Bartlett, Robert. Why Can the Dead Do Such Great Things? Saints and Worshippers from the Martyrs to the Reformation
Reviewed by Diane Fruchtman
Robert Bartlett's Why Can the Dead Do Such Great Things? is delightful. Its acuity, readability, and impressive aggregation of fascinating details make it a compelling, useful, and thoroughly enjoyable read at any level of expertise. While the book is not without fault, its strengths as an avenue into the complex and multifaceted world of saints and worshippers in the Middle Ages far outweigh its shortcomings. Bartlett has a knack for selecting beautifully illustrative and compelling quotations from a wide range of primary sources to illuminate his points, allowing him to present, in glorious array, the diversity of the cult of saints. The book is a wonderful blend of judicious synthesis and confident command of detail, and its almost conversational progression of topics helps maintain and cultivate the reader's curiosity.
Bartlett offers his readers a chronological introduction to the cult of saints before branching out to a thematic exploration. Part one, "Developments," includes chapters on "Origins (100-500)," "The Early Middle Ages (500-1000)," "The High and Later Middle Ages (1000-1500)," and "The Protestant Reformation." While Bartlett occasionally uses primary sources uncritically (for instance, treating the whole of The Martyrdom of Polycarp as a contemporary account [2]), and while some of his chronological choices are curious (for instance, waiting until the second chapter to introduce Christian ambivalence about the power of the saints' bodily relics), in general these chapters provide an excellent diachronic overview of Western Christian saint veneration, one that lays a solid and necessary framework for the thematic chapters to come. The narrative Bartlett offers is familiar and succinct, yet filled with enough astute observations to make even a seasoned scholar pause and ponder.
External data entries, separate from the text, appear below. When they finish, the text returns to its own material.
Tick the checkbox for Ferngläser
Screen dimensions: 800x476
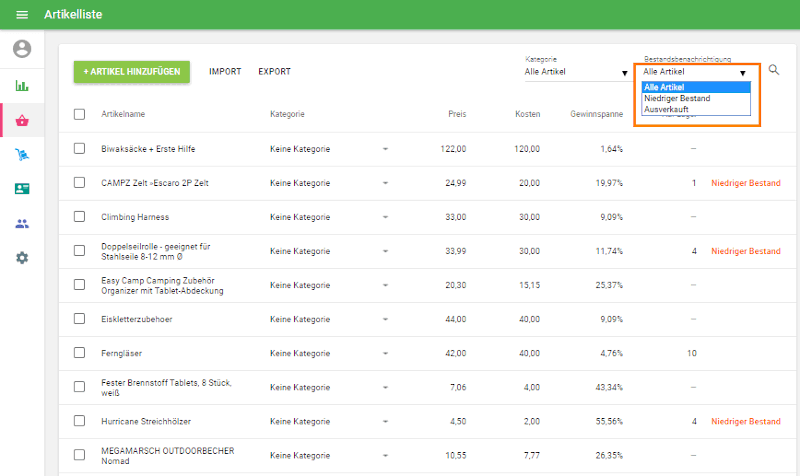click(x=80, y=353)
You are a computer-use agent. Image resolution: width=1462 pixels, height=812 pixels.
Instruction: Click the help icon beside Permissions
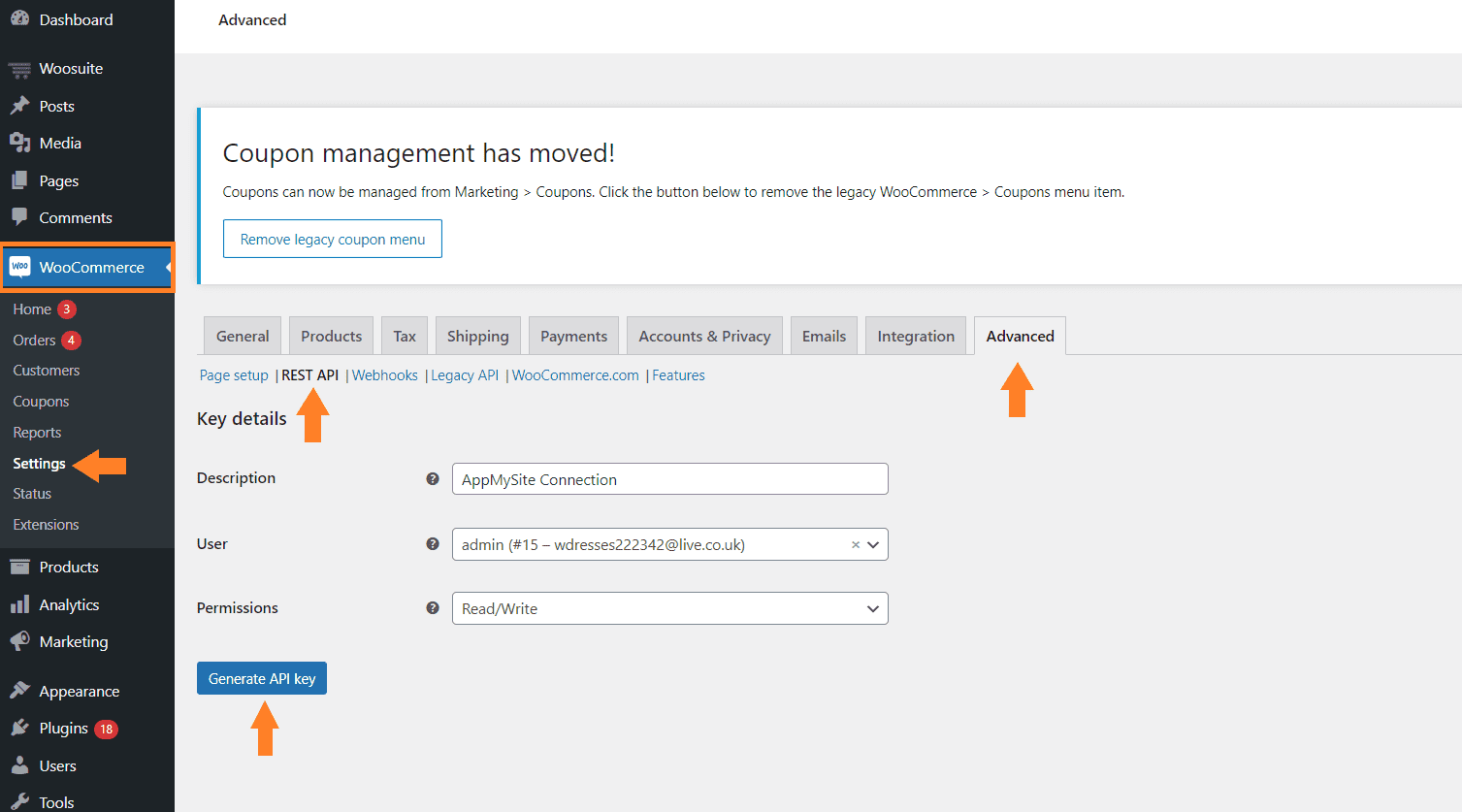tap(433, 608)
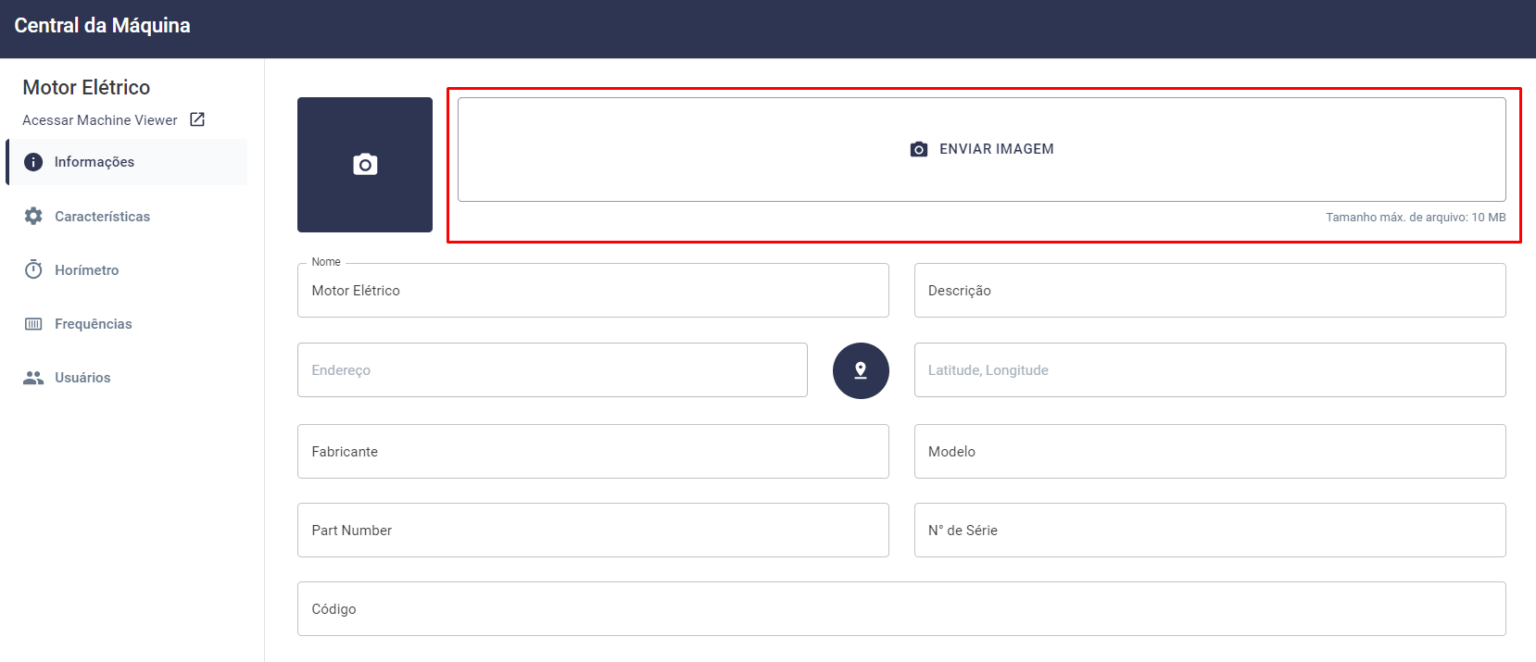Focus the Fabricante text field
This screenshot has height=662, width=1536.
592,452
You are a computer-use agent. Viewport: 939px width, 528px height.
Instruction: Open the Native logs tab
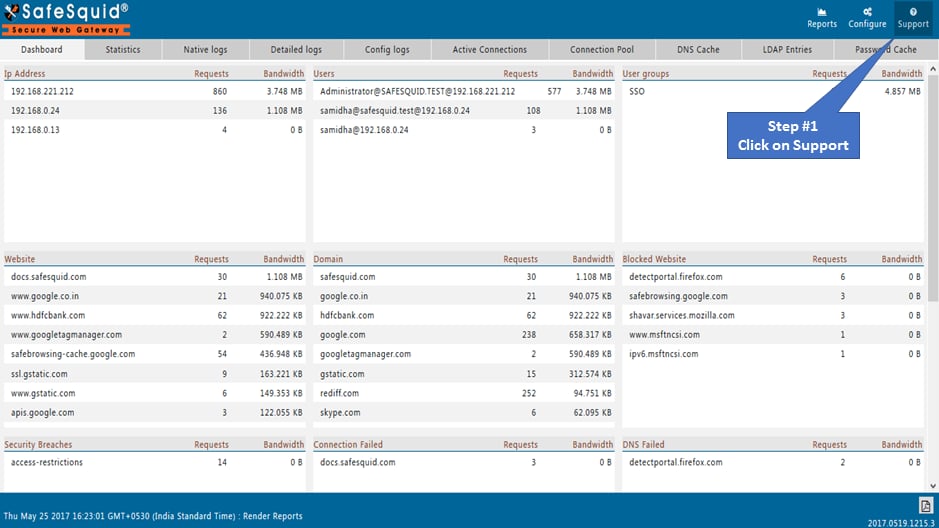[205, 50]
The chapter on the Reformation is rather too brief: Bartlett touches upon Luther, Zwingli, the Tudors, and Calvin just long enough to register these Reformers' varied rejections of the cult of saints, though not long enough to explore the underpinnings and manifestations of those rejections. Furthermore, the Catholic Reformation, to which the cult of the saints was essential and whose impact on saint veneration was substantial, is wholly absent from Bartlett's narrative. Nonetheless, this historical sketch is an excellent and compelling invitation into the medieval world of saints and worshippers; not only does it provide an accessible historical trajectory for the reader's reference, it piques the reader's interest and prompts questions for further study, many of which are addressed in later chapters.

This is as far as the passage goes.